TEXT PASSAGE: Begin
The performance of the economy continues to decline. GDP growth in first quarter declined to 5.5 per cent, from 8 per cent during the same period in FY12. The marginal growth in the mining, manufacturing and trade sectors show that the growth engines have begin to cool down.

With population growth of 1.4-1.8 per cent a year, the net income addition to the economy comes to just 3.7-4.1 per cent. With inflation continuing to remain as stubborn as ever, we might as well begin to call this business phase as onset of 'marginal stagflation'.

As we see it, from the present standpoint, the RBI is currently grappling with three set of dilemmas:

>> Managing trade-off between inflation and growth ;
>> Managing trade-off between short-term rupee volatility and long-term Balance of Payment (BoP) sustainability;
>> Managing trade-off between fiscal consolidation and the social mandate of the political class.

We believe growth could take precedence over all other issues and it is inevitable to see a softening policy bias.

From the market standpoint, the performance of the Sensex and the Nifty last month was at 0.84 per cent and 0.56 per cent, respectively. While this may suggest calmness on the surface, the volatility within mid-cap and small-cap segments remains high. 

FII participation in the spot equities market remained high during the month, with net inflows of around $1.9 billion. The sideward market movement, despite the FII inflows, is indicative that the market may be witnessing a sell-off from domestic retail and/or institutional buyers; and that, possible value opportunities may exist within the market.

The debt market remains bogged down with issues surrounding high supply, stubborn inflation and high policy rates. The moderation in the WPI based inflation, while a positive development, still needs to spill over into core and CPI inflation. 

RBI may also wait to study monsoon and kharif production data before it initiates a more benign policy change. The yields in the market may therefore remain range-bound in the near to medium term.

From the mutual fund industry's perspective, the regulatory changes effected by Sebi regarding the total expense ratio have been a breather for the industry. The mandate will incentivise increased penetration of mutual funds into Tier-II and Tier-III cities. With competitive costing, rising investor awareness and increasing penetration, growth in the mutual fund industry is a matter of time.
TEXT PASSAGE: End
GIVEN RECORDS: Begin
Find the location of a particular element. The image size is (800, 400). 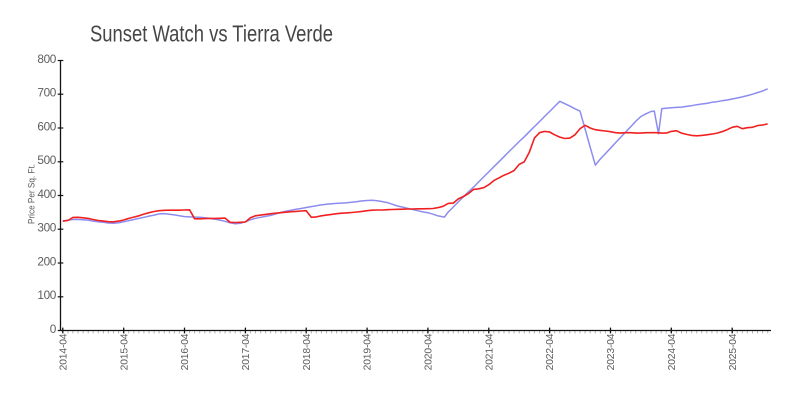

svg-text: 2020-04 is located at coordinates (430, 352).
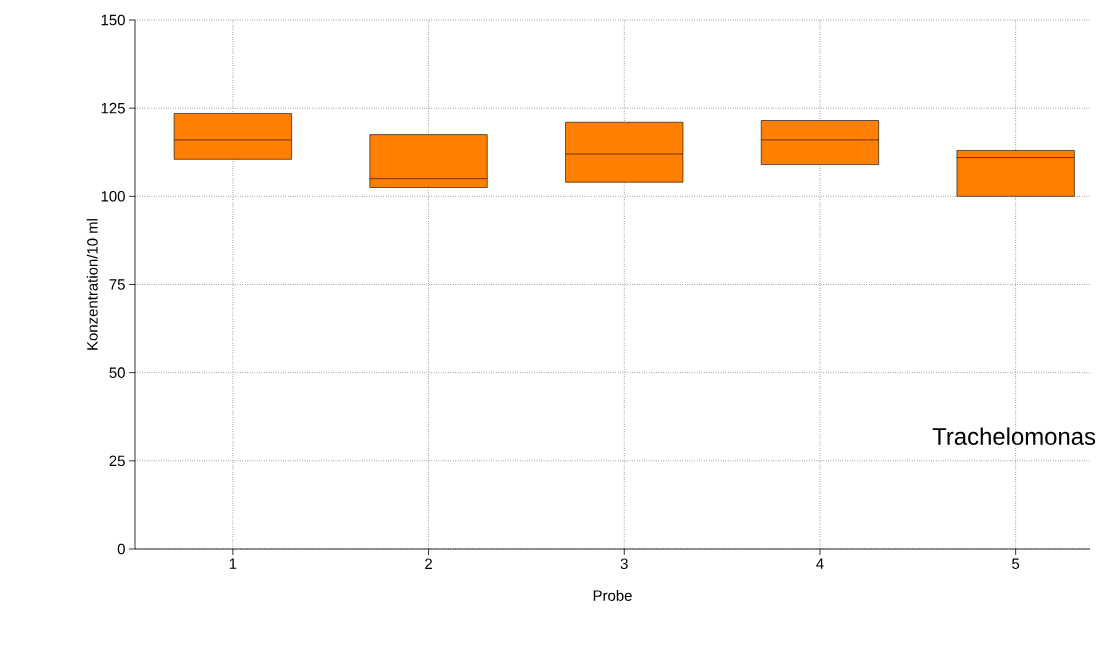 This screenshot has width=1106, height=650. Describe the element at coordinates (624, 564) in the screenshot. I see `x-tick-label: 3` at that location.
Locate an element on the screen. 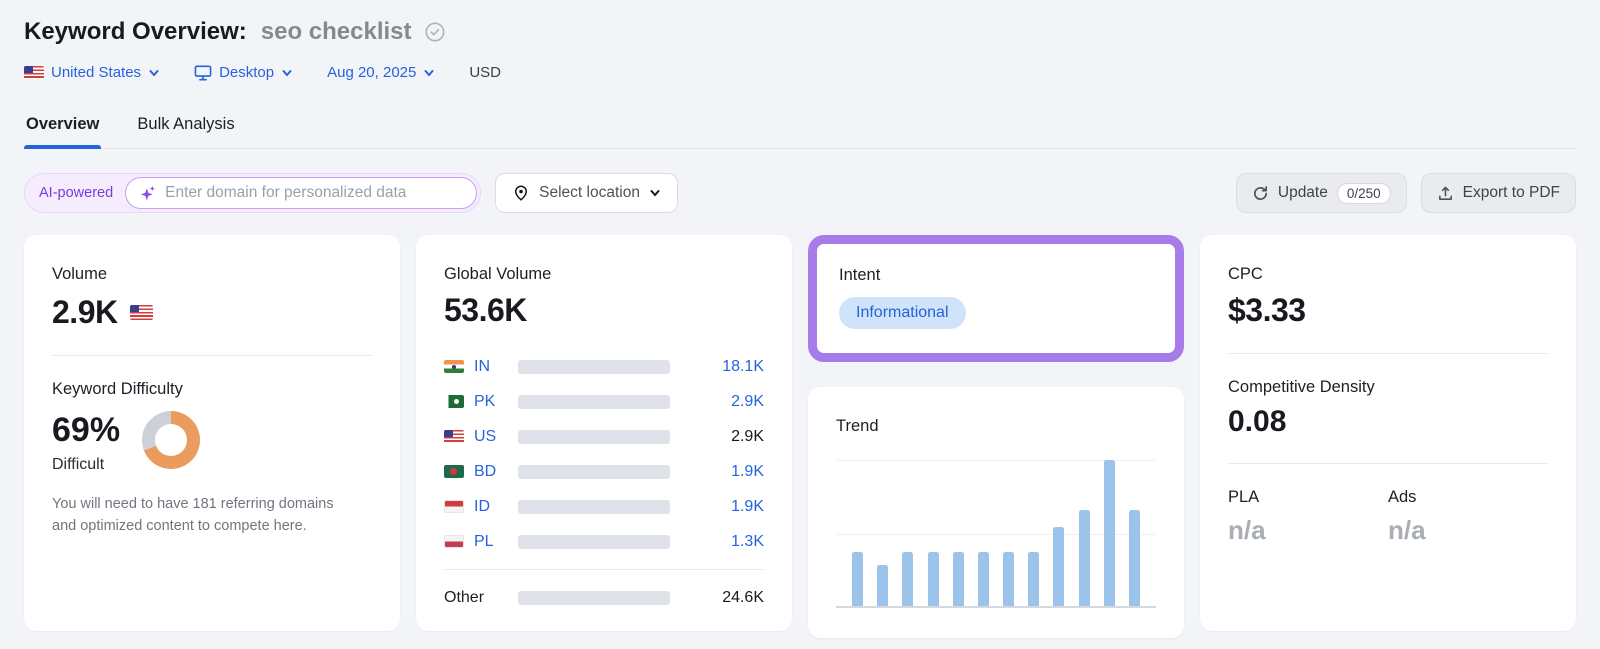 The image size is (1600, 649). tab-bulk-analysis: Bulk Analysis is located at coordinates (186, 124).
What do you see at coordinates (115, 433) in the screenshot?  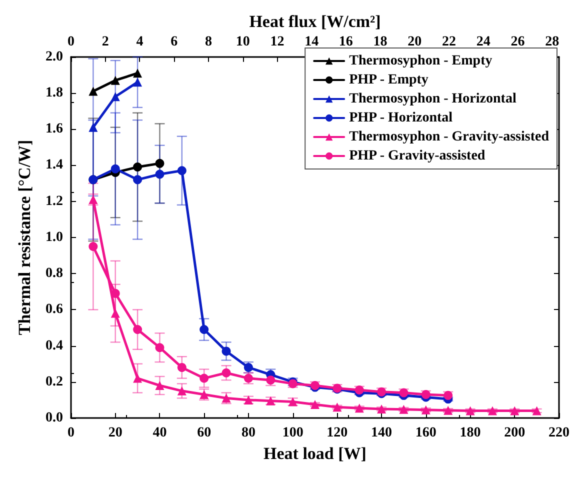 I see `x-tick-label: 20` at bounding box center [115, 433].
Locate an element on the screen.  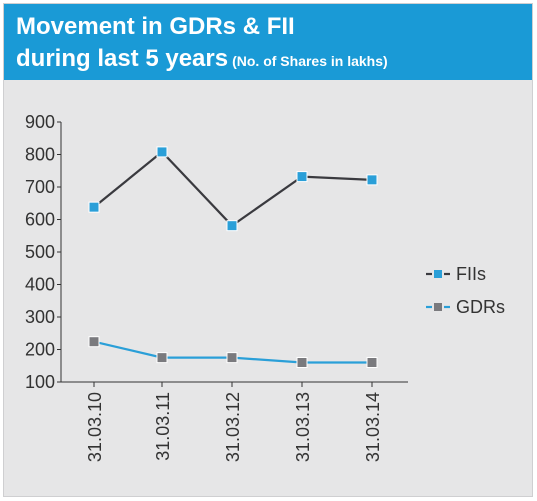
chart-title-continued: during last 5 years is located at coordinates (122, 58).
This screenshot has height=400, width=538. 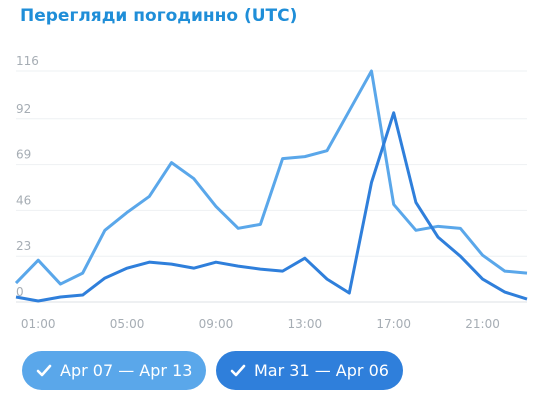 I want to click on legend-toggle: Apr 07 — Apr 13, so click(x=114, y=370).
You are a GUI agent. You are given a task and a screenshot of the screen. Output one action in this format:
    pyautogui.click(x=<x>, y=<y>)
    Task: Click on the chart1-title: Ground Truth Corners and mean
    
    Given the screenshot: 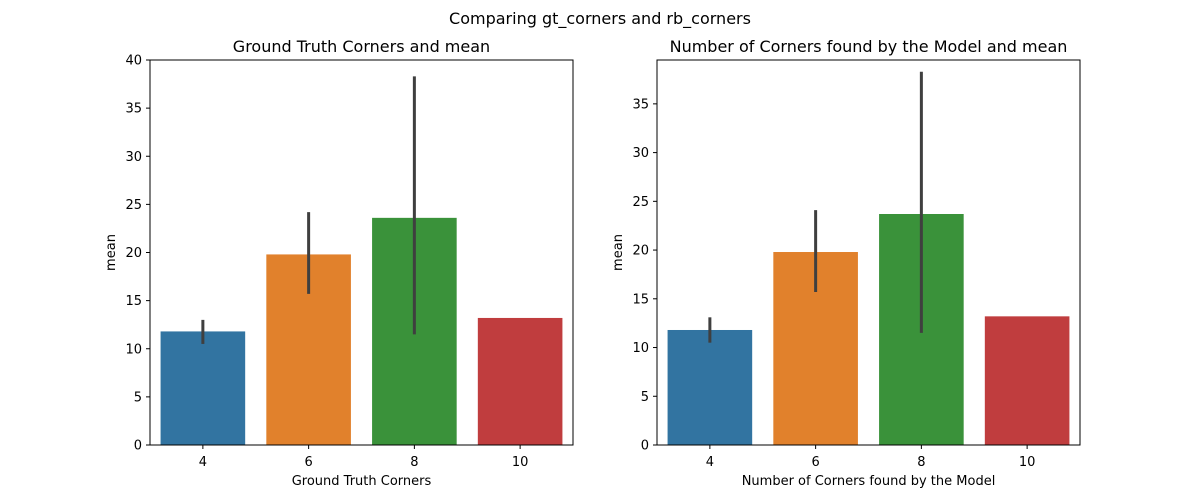 What is the action you would take?
    pyautogui.click(x=362, y=46)
    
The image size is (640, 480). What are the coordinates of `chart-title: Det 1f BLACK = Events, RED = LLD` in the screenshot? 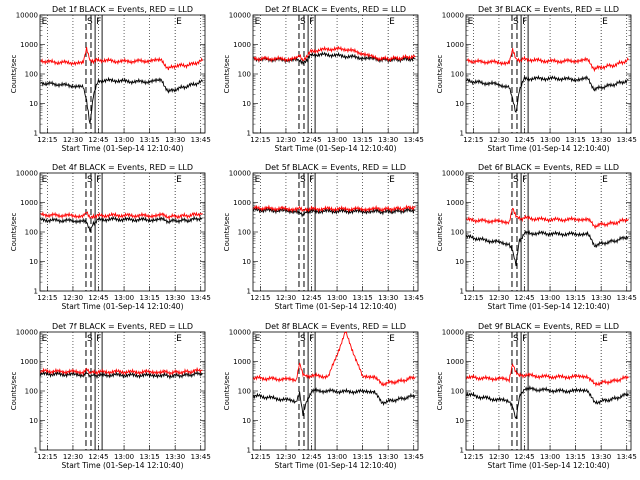 It's located at (122, 10).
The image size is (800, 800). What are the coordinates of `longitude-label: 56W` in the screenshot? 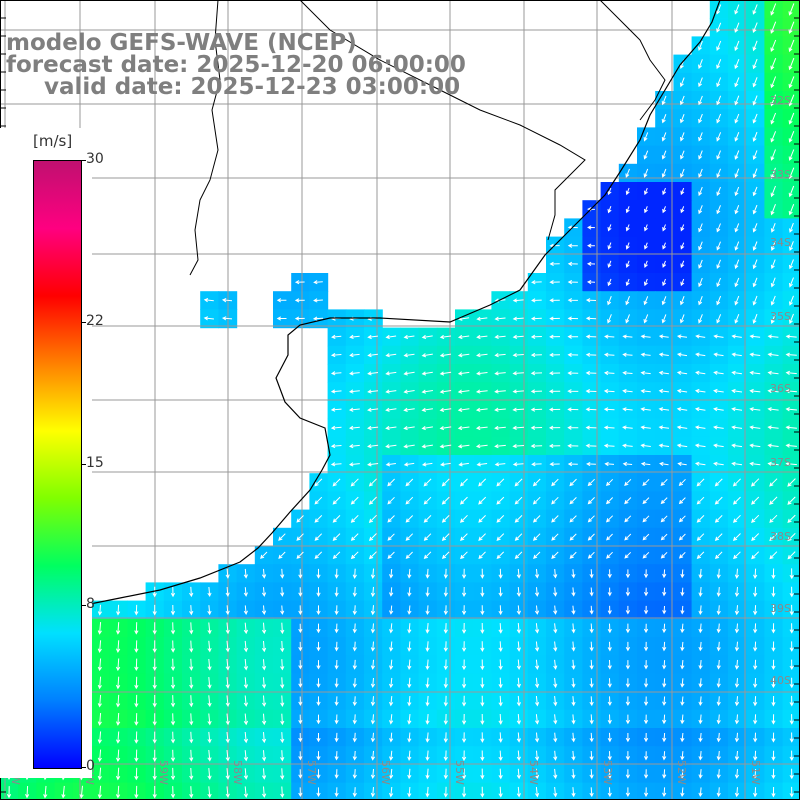 It's located at (386, 772).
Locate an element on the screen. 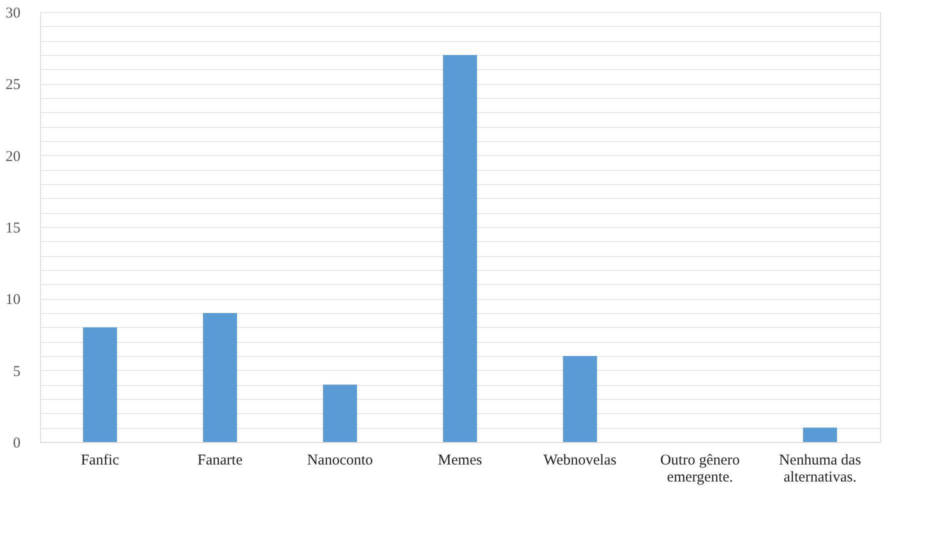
GIVEN RECORDS: End
Transcribe word for word the stretch of the economic commentary above from "With population growth" through "softening policy bias.".

→ **SOLUTION TO THE EXERCISE**
With population growth of 1.4-1.8 per cent a year, the net income addition to the economy comes to just 3.7-4.1 per cent. With inflation continuing to remain as stubborn as ever, we might as well begin to call this business phase as onset of 'marginal stagflation'.

As we see it, from the present standpoint, the RBI is currently grappling with three set of dilemmas:

>> Managing trade-off between inflation and growth ;
>> Managing trade-off between short-term rupee volatility and long-term Balance of Payment (BoP) sustainability;
>> Managing trade-off between fiscal consolidation and the social mandate of the political class.

We believe growth could take precedence over all other issues and it is inevitable to see a softening policy bias.